La cultura catalana (a saber, aquellas pautas de conducta y tradiciones artísticas que configuran nuestro marco colectivo de identidad) es y será por mucho tiempo españolísima, paquistanisíssima, americanísima e incluya usted todas las aportaciones exóticas y superlativas que quiera. En este mundo de tránsito frenético y de exilio forzoso, limitar la porosidad de cualquier cultura nacional es idea de zoquetes, pero resultaría igualmente extravagante mofarse del deseo de cualquier país para transformar esta radical porosidad en una cultura institucionalizada que los ciudadanos consideren como propia y que las administraciones estén obligadas a defender sin complejos. Existen múltiples tradiciones catalanas, faltaría más, y también en lo que atañe al origen geográfico de importación: pero asumirlas como propias, incluso si uno las moldea a su gusto, debería ser considerado como algo absolutamente normal.

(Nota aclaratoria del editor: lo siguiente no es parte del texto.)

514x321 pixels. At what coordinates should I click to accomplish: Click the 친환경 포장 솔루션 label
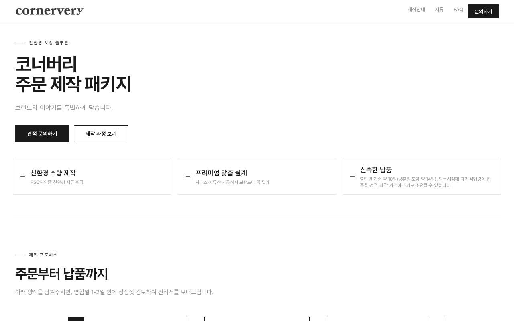pyautogui.click(x=49, y=43)

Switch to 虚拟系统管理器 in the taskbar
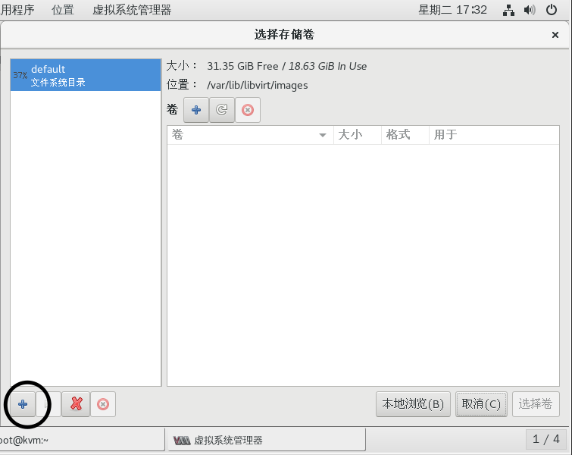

El problema de la famosa entrevista a Santi Vila en El País no es, por tanto, que discutamos las innegables aportaciones de España o de quien se quiera a la cultura catalana y viceversa, sino precisamente que el responsable del ramo continúe apropiándose de la execrable dicotomía entre una cultura catalana realmente internacionalizada y mestiza (por vía de la españolización y del bilingüismo, faltaría más) en oposición al pretendido afán localista y folklórico de los independentistas que pretenden defender un relato cultural propio, aislados del mundo y colgados en su Walden particular. La caracterización impostora de Vila permite que siempre sea el presunto localista quien deba defender su posición de tolerancia cultural, es decir, que sea el independentista quien recuerde continuamente a todo dios que lee a Proust y a Mandelstam con tal de no ser tachado de jornalero o de poco cosmopolita ante el resto del mundo. 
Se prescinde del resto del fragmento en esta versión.